#### WHAT IS NEEDED
Beginning with the very first line, please reproduce the entries exactly through the line containing "Given: Open the img folder dropdown".

-----

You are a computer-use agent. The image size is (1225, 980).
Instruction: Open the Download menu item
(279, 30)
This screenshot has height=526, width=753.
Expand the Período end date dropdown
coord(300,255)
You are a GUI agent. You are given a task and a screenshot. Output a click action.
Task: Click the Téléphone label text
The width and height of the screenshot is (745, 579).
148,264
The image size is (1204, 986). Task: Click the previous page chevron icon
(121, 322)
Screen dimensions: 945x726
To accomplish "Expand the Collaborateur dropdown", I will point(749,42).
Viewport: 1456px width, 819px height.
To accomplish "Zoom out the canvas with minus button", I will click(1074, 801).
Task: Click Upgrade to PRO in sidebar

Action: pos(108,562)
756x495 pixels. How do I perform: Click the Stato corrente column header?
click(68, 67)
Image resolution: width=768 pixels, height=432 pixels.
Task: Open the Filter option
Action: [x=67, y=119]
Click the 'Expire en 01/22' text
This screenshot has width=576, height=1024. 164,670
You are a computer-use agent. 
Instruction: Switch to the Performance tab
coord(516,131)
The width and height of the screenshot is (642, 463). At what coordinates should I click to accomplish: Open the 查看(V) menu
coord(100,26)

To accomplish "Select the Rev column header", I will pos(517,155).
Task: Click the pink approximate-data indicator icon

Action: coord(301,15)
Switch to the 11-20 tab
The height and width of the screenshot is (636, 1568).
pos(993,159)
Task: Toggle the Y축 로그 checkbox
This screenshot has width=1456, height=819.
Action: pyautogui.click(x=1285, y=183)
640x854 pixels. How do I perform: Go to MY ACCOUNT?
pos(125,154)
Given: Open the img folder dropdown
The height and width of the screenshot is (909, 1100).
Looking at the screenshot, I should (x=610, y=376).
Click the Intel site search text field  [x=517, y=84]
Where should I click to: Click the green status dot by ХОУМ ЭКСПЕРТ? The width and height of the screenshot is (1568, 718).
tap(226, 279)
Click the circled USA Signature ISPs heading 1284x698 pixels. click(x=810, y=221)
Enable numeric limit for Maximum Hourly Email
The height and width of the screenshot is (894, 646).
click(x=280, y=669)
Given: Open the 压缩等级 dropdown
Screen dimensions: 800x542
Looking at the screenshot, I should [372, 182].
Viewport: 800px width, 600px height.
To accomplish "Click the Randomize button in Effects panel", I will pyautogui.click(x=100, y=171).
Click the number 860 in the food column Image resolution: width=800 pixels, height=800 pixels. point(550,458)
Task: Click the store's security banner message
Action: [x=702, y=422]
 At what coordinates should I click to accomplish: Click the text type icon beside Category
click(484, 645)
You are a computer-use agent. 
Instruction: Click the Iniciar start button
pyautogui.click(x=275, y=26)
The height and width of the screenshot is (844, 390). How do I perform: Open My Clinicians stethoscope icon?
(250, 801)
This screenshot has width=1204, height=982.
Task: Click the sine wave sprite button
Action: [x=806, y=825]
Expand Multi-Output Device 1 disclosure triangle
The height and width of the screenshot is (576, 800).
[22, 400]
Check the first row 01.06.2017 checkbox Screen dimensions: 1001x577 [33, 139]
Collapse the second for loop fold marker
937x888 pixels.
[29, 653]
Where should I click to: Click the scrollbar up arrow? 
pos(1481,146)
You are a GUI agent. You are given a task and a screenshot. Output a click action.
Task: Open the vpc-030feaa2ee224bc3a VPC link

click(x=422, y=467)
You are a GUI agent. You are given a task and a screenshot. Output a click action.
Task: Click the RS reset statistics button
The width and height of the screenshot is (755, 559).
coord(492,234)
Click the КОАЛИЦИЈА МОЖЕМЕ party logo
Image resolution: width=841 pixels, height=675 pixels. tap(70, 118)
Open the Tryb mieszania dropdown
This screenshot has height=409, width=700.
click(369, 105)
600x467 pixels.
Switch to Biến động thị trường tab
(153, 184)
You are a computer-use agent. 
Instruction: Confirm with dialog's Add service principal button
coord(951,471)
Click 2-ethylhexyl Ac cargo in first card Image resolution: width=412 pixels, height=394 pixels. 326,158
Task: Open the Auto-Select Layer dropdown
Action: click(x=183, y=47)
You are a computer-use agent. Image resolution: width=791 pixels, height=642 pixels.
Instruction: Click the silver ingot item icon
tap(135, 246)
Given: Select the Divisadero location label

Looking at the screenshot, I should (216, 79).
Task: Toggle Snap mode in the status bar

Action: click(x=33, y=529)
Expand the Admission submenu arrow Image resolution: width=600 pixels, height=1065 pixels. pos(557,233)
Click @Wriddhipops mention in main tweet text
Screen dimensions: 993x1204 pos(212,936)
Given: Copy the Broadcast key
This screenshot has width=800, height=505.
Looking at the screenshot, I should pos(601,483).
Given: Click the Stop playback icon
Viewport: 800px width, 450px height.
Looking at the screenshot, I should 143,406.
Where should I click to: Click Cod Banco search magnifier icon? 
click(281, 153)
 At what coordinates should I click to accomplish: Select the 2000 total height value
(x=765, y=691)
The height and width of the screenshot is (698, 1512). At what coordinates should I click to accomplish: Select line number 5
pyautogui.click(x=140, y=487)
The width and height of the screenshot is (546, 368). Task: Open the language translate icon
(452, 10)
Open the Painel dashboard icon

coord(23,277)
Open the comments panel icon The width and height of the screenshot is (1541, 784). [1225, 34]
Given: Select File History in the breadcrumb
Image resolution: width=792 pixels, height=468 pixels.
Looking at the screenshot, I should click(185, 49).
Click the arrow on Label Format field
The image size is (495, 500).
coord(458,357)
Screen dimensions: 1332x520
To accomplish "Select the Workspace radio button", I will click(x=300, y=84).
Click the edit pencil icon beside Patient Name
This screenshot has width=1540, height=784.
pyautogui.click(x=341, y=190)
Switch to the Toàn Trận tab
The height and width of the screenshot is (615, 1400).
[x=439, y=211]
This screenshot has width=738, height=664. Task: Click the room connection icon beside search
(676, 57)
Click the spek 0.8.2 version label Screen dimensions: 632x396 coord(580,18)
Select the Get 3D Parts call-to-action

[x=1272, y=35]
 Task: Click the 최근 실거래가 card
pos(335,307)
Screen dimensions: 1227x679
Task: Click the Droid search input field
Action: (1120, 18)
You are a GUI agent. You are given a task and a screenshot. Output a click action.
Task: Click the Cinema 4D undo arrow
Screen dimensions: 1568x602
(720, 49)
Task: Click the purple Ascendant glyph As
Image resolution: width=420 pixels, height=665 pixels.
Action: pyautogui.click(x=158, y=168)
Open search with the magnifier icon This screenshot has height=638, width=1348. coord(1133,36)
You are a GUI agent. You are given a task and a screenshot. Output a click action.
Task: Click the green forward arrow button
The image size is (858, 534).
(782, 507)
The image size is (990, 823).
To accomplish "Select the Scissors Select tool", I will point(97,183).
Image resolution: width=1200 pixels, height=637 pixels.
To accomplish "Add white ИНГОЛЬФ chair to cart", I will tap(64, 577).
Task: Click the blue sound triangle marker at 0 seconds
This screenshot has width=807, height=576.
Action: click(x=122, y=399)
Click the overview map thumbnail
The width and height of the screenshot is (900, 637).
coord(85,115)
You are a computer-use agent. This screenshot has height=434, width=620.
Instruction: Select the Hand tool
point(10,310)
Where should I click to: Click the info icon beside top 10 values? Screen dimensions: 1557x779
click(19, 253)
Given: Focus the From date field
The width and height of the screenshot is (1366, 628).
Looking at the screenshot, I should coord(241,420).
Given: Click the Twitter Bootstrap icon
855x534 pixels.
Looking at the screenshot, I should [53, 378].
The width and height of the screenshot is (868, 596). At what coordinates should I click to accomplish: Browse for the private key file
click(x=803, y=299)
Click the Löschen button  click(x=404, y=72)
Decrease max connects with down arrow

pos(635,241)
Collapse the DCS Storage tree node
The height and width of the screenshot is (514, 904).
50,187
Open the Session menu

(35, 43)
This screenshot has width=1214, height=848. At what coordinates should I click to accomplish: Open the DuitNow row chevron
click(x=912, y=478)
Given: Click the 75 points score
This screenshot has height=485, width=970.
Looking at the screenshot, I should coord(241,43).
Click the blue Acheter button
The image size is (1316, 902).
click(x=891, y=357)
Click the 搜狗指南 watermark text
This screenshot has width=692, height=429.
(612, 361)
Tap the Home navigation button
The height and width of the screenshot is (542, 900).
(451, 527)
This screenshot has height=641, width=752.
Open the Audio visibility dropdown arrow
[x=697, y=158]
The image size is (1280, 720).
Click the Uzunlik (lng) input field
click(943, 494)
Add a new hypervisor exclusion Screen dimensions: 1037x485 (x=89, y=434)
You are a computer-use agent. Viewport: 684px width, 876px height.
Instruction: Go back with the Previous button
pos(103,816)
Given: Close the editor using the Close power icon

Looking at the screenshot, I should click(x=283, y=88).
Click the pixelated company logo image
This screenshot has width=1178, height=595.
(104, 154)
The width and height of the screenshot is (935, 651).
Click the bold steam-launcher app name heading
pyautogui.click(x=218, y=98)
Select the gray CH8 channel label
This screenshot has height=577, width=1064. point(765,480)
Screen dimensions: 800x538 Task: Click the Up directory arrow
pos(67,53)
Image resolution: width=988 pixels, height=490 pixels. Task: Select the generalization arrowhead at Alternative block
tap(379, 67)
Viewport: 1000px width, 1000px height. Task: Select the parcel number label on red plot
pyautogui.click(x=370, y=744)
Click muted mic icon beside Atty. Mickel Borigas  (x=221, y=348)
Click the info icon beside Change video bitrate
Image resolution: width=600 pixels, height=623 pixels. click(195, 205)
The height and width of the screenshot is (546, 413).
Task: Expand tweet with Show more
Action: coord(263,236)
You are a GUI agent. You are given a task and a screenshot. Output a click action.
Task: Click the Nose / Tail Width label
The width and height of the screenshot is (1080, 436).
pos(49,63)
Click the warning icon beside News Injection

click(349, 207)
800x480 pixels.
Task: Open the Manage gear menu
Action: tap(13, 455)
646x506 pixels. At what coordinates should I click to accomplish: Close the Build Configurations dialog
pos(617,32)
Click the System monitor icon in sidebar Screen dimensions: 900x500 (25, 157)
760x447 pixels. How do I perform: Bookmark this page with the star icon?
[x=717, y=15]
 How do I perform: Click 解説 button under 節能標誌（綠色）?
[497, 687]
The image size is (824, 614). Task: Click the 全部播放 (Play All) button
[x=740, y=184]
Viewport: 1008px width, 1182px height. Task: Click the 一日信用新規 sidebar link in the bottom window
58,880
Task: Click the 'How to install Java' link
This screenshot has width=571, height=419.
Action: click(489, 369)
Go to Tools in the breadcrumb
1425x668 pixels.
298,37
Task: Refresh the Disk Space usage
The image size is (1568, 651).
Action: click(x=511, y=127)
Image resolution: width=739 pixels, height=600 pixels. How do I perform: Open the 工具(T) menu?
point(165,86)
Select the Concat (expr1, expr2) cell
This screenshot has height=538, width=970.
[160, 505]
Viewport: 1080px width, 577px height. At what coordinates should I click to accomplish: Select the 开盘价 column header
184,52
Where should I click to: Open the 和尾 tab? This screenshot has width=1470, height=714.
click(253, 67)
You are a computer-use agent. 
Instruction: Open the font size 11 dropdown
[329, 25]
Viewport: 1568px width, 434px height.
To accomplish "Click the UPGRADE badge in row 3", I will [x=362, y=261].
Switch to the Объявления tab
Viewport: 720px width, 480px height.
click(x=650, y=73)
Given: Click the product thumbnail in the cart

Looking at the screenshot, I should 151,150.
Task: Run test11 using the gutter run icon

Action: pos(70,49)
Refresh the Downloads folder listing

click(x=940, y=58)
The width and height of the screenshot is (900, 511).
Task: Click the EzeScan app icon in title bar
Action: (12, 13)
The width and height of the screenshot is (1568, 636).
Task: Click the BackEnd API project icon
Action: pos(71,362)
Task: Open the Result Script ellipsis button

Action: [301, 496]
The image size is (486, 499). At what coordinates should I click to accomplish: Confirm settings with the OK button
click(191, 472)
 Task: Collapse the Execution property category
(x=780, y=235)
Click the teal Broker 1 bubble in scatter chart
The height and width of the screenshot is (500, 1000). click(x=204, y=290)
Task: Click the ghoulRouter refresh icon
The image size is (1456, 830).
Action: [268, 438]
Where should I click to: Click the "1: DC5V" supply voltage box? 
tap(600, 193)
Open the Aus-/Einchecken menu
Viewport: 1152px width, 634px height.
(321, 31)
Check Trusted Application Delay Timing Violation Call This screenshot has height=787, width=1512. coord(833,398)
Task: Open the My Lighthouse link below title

-----

#### RESPONSE TO THIS EXERCISE
You are a computer-use agent. The image size is (1225, 980).
Instruction: Open the Download menu item
(279, 30)
This screenshot has height=526, width=753.
Expand the Período end date dropdown
coord(300,255)
You are a GUI agent. You are given a task and a screenshot. Output a click action.
Task: Click the Téléphone label text
The width and height of the screenshot is (745, 579).
148,264
The image size is (1204, 986). Task: Click the previous page chevron icon
(121, 322)
Screen dimensions: 945x726
To accomplish "Expand the Collaborateur dropdown", I will point(749,42).
Viewport: 1456px width, 819px height.
To accomplish "Zoom out the canvas with minus button", I will click(1074, 801).
Task: Click Upgrade to PRO in sidebar

Action: pos(108,562)
756x495 pixels. How do I perform: Click the Stato corrente column header?
click(68, 67)
Image resolution: width=768 pixels, height=432 pixels.
Task: Open the Filter option
Action: [x=67, y=119]
Click the 'Expire en 01/22' text
This screenshot has width=576, height=1024. 164,670
You are a computer-use agent. 
Instruction: Switch to the Performance tab
coord(516,131)
The width and height of the screenshot is (642, 463). At what coordinates should I click to accomplish: Open the 查看(V) menu
coord(100,26)

To accomplish "Select the Rev column header", I will pos(517,155).
Task: Click the pink approximate-data indicator icon

Action: coord(301,15)
Switch to the 11-20 tab
The height and width of the screenshot is (636, 1568).
pos(993,159)
Task: Toggle the Y축 로그 checkbox
This screenshot has width=1456, height=819.
Action: pyautogui.click(x=1285, y=183)
640x854 pixels. How do I perform: Go to MY ACCOUNT?
pos(125,154)
Given: Open the img folder dropdown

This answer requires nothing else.